In php tutorial we will see how to read word document .doc and .docx into browser. Generally it is not possible to read word file into browser with php. While pdfs can easily be embed into html.

But here we will see two different method which works well to displays characters from word .doc and .docx file.

To create .docx files with php you can use phpdocx. While if you wanna create pdf you can use fpdf and mpdf.

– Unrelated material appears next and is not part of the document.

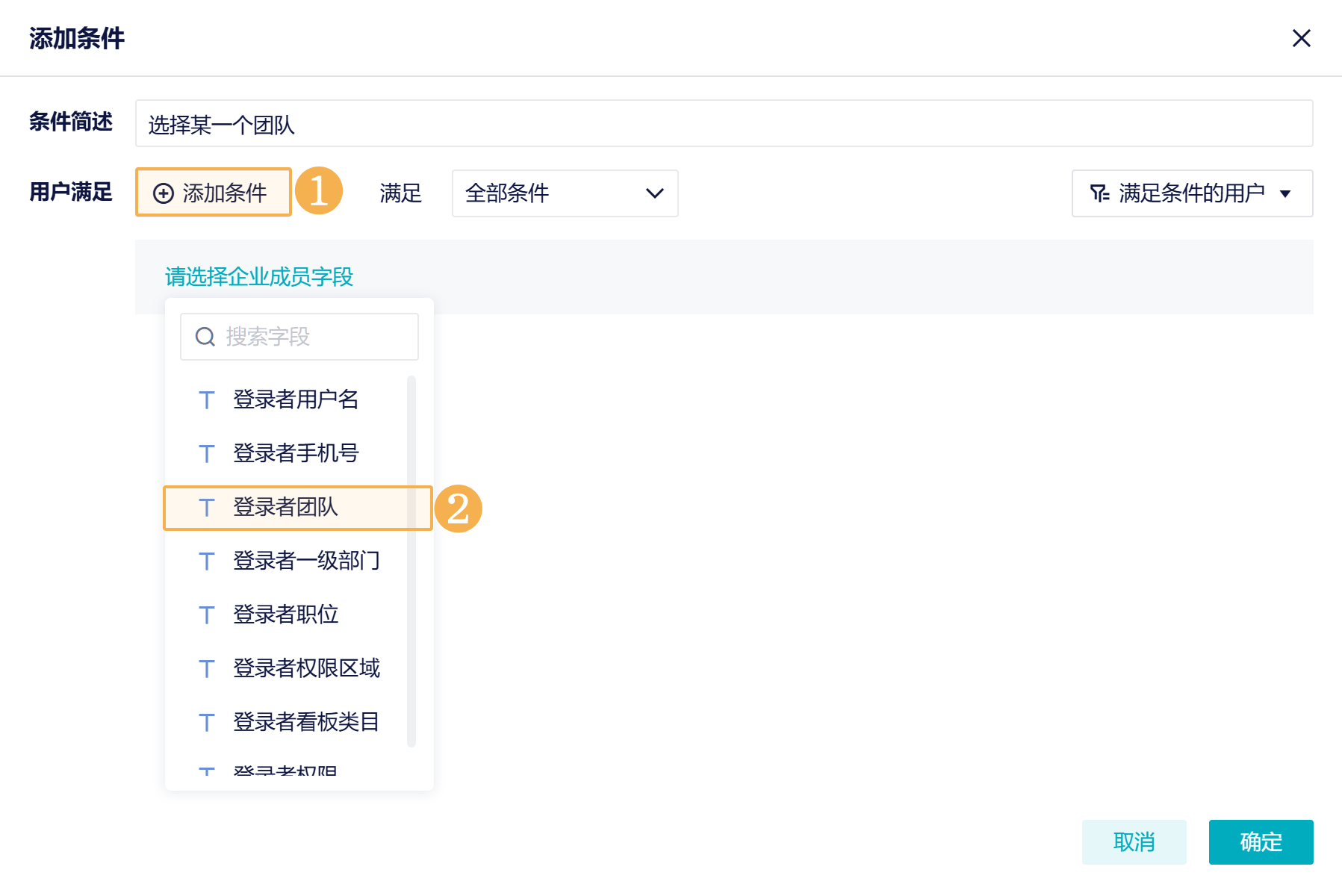Choose 登录者看板类目 field option
Viewport: 1342px width, 896px height.
click(306, 722)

I suggest you to prefer method 1

Method 1: COM object to read MS WORD files. This works well with .docx and .doc


<div style="border:2px solid #1a4572; width:720px;padding:15px">
<?php

$filename = 'msword.docx';
$word = new COM("word.application") or die ("Could not initialise MS Word object.");
$word->Documents->Open(realpath($filename));

// Extract content.
$content = (string) $word->ActiveDocument->Content;

echo nl2br($content);

$word->ActiveDocument->Close(false);

$word->Quit();
$word = null;
unset($word);
?>
</div>


Method 2 : This works well with .doc 

if(file_exists($filename))
{
    if(($fh = fopen($filename, 'r')) !== false ) 
    {
       $headers = fread($fh, 0xA00);

       // 1 = (ord(n)*1) ; Document has from 0 to 255 characters
       $n1 = ( ord($headers[0x21C]) - 1 );

       // 1 = ((ord(n)-8)*256) ; Document has from 256 to 63743 characters
       $n2 = ( ( ord($headers[0x21D]) - 8 ) * 256 );

       // 1 = ((ord(n)*256)*256) ; Document has from 63744 to 16775423 characters
       $n3 = ( ( ord($headers[0x21E]) * 256 ) * 256 );

       // 1 = (((ord(n)*256)*256)*256) ; Document has from 16775424 to 4294965504 characters
       $n4 = ( ( ( ord($headers[0x21F]) * 256 ) * 256 ) * 256 );

       // Total length of text in the document
       $textLength = ($n1 + $n2 + $n3 + $n4);

       $extracted_plaintext = fread($fh, $textLength);

       // simple print character stream without new lines
       //echo $extracted_plaintext;

       // if you want to see your paragraphs in a new line, do this
       echo nl2br($extracted_plaintext);
       // need more spacing after each paragraph use another nl2br
    }
}